§ **What this task involves**
Pull out the lines of the material from the one containing "You are a computer-use" through the one containing "pyautogui.click(x=46, y=249)", both included, and reproduce them verbatim. Omit the pictures from your answer.

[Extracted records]
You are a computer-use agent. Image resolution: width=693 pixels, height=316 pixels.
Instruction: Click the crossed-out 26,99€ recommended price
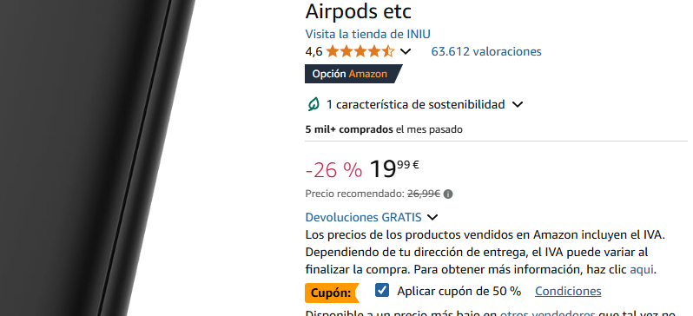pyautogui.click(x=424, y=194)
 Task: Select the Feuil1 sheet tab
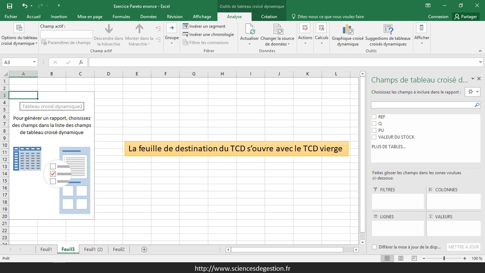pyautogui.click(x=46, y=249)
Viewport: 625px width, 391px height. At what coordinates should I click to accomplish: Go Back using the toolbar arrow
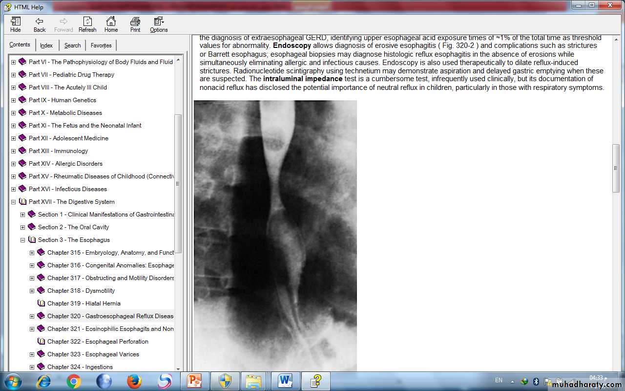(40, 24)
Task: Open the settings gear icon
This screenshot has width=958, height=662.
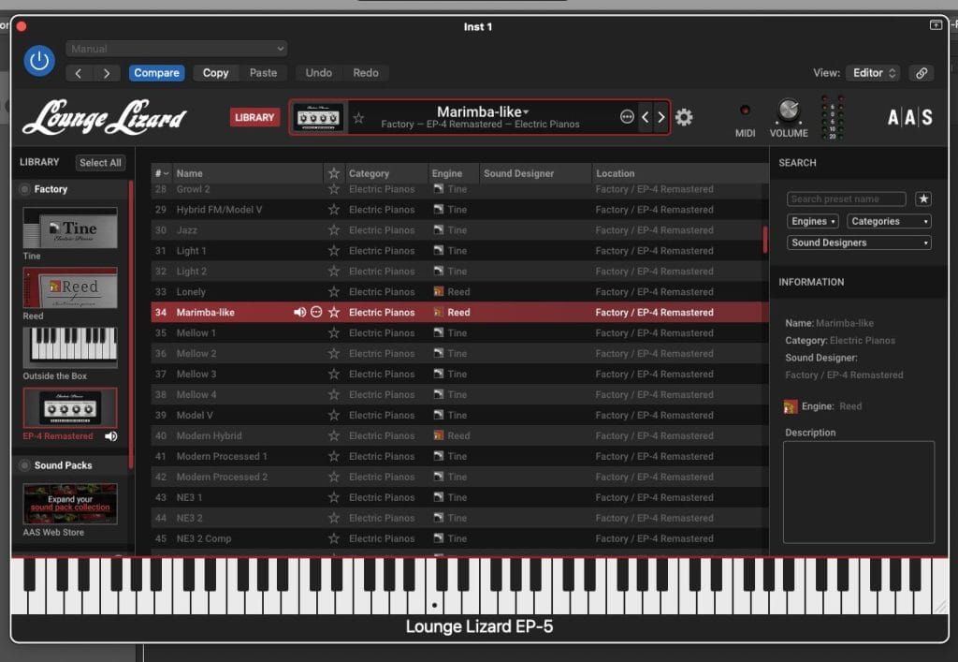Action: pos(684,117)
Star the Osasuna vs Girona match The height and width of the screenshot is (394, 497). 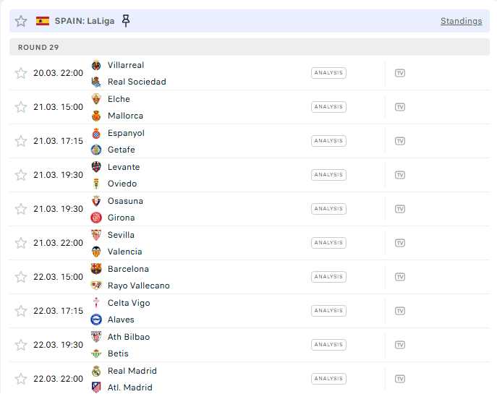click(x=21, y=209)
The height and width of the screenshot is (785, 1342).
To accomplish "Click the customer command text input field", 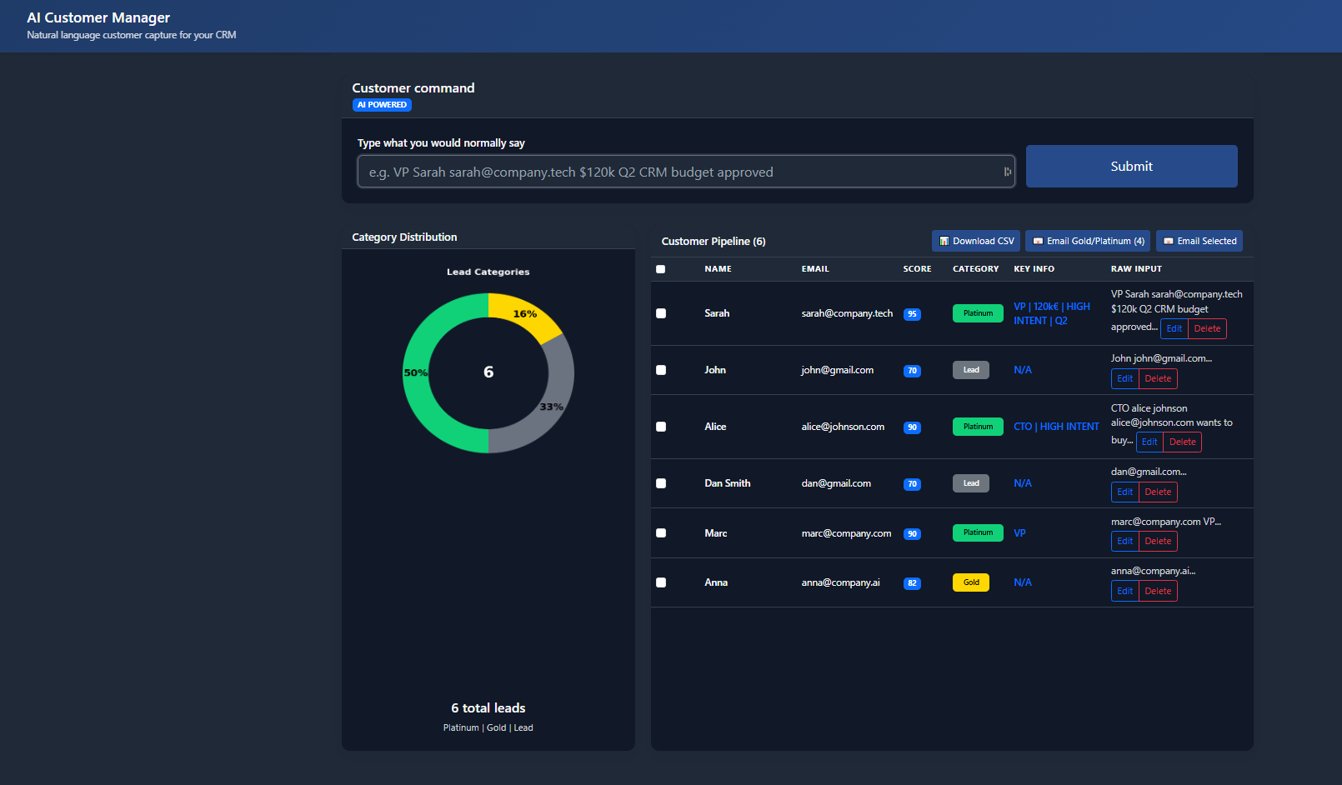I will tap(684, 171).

---

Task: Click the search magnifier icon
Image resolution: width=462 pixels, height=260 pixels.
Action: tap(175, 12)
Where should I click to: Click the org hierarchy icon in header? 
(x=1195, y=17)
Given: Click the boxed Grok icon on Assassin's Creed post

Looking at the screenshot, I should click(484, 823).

* * *

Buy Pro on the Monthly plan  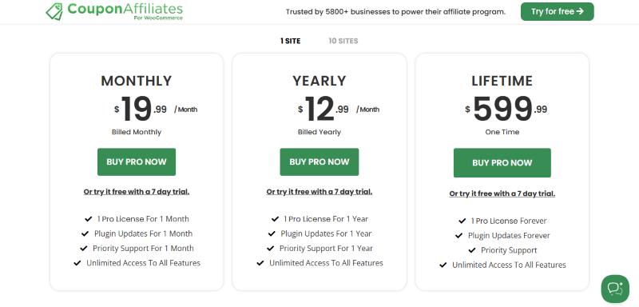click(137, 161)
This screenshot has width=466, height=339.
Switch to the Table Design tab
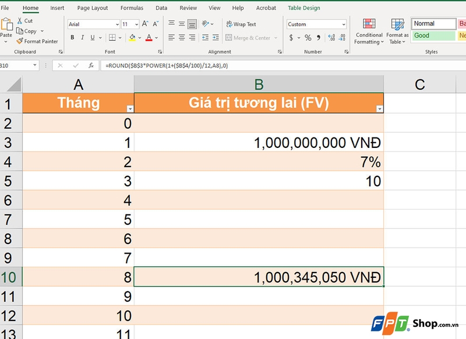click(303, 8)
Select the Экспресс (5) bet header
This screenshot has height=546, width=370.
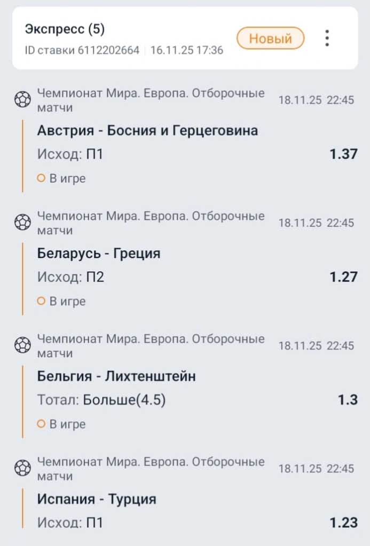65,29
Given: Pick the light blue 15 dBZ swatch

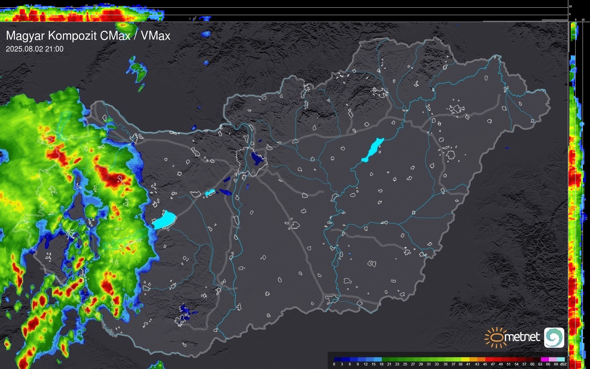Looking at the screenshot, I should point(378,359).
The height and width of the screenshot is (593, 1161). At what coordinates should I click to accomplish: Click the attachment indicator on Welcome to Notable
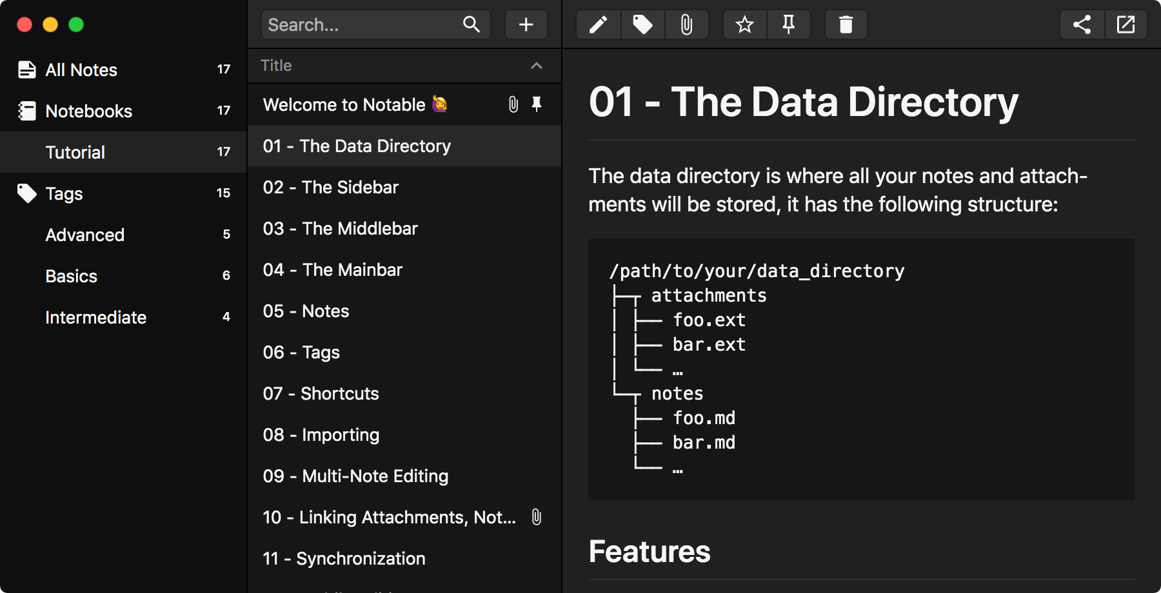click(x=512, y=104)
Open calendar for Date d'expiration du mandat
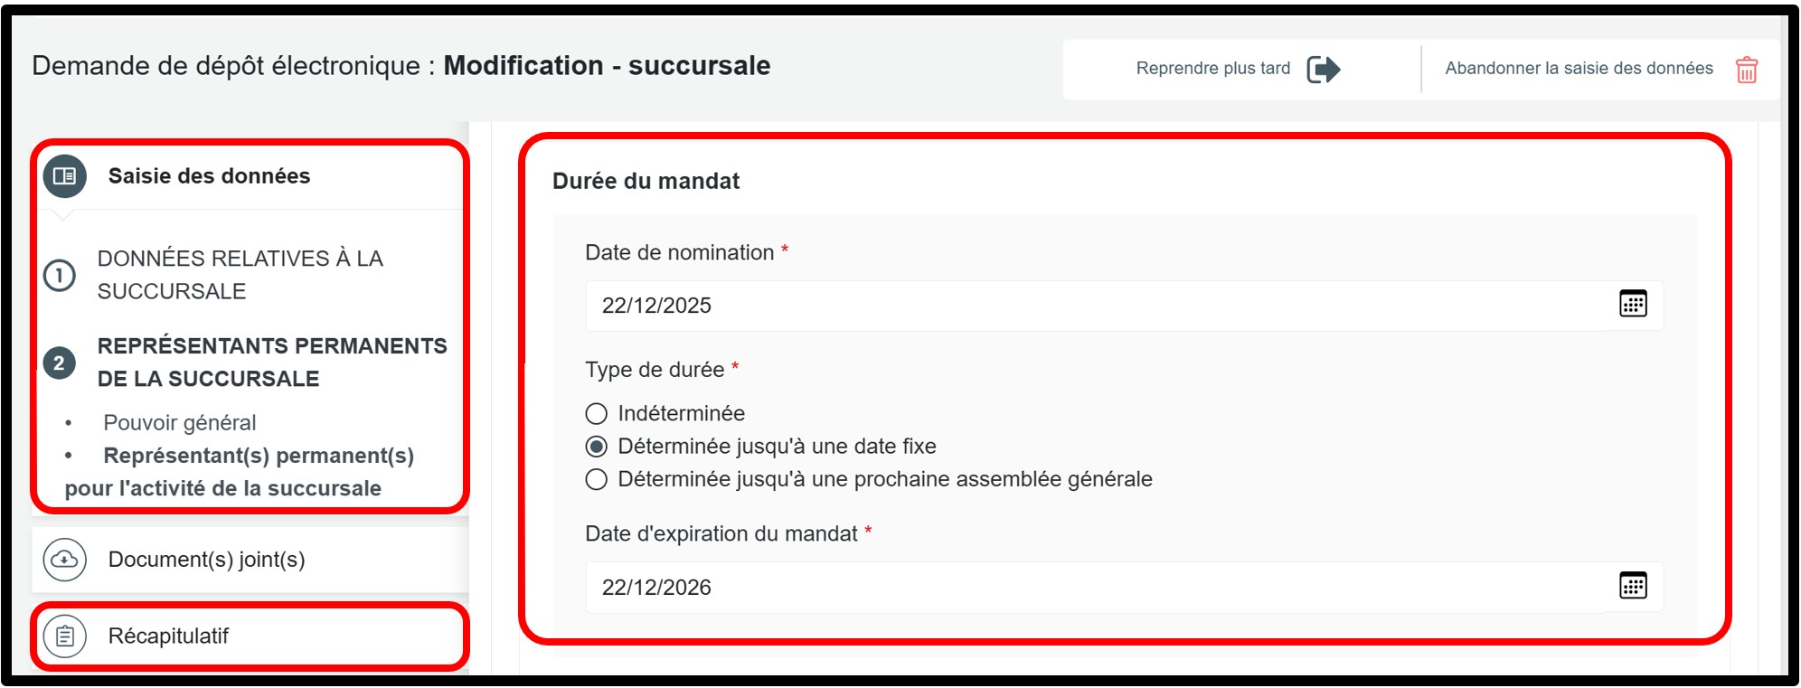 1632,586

§ **Task solution**
You are a computer-use agent. Image resolution: width=693 pixels, height=316 pixels.
Instruction: Click the crossed-out 26,99€ recommended price
pyautogui.click(x=424, y=194)
 Task: Select the Feuil1 sheet tab
pyautogui.click(x=46, y=249)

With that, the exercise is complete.